Scraping Data Behind a CAPTCHA
How much does the highest paid person in the Brazilian Federal Senate earns? That’s the question I asked myself a few weeks ago, and one that should be easy to answer. In Brazil, every public body must publish its employees’ salaries online, but some do so in a terrible way. The Federal Senate is one of these.
To access its data you have to not only fill in your personal info, but also solve a CAPTCHA for each salary you want to see. With no other tricks, it would take ages to answer my question. I needed a way to gather all salaries and compare them. But how to scrape a page that’s “protected” behind a CAPTCHA?

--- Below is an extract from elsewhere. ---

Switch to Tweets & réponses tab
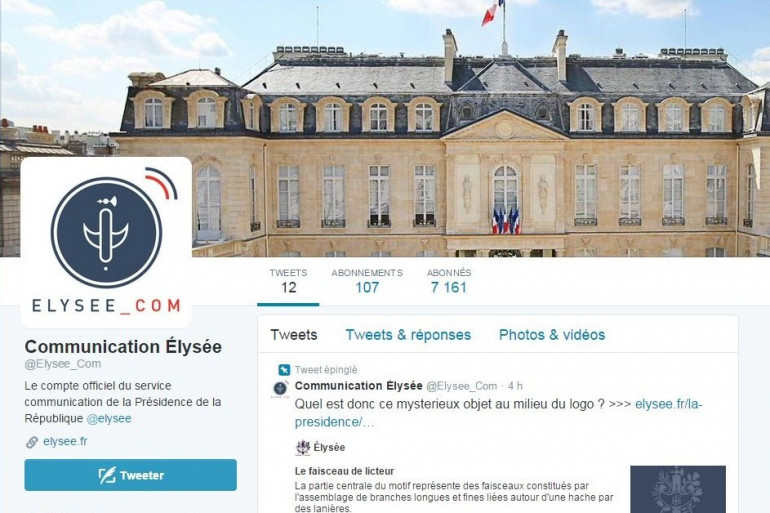The image size is (770, 513). (x=408, y=335)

Decaptcher is a company that sells CAPTCHA-solving services. They provide an API that you can send an image, and get the contained text. It’s really cheap (US$ 1.38 per 1.000 CAPTCHAs), and works well, albeit a bit slow (30~40 secs). They promise a success rate of over 95%, but I got only 43% in my tests. Probably because the CAPTCHAs I’m sending are really hard to read.
Their API is simple to implement, with only 3 actions (upload, refund, and balance). There’re examples in C# and PHP, and I’ve hacked together one in Ruby. For a bit more than US$ 5.92, I was able to access and publish the salaries of 4,487 public servants in http://senado.cc.

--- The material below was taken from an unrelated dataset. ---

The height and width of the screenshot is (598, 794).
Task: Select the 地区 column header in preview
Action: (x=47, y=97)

There’re many other companies that offer the same service, like Death by CAPTCHA, Bypass CAPTCHA, Beat CAPTCHA, and Antigate. These services allow us to access public data that would be unreachable otherwise, but they might be considered illegal in some countries. As we’re not breaking the CAPTCHA, but paying people to solve them, we should be fine. But don’t take my word for it: ask a lawyer.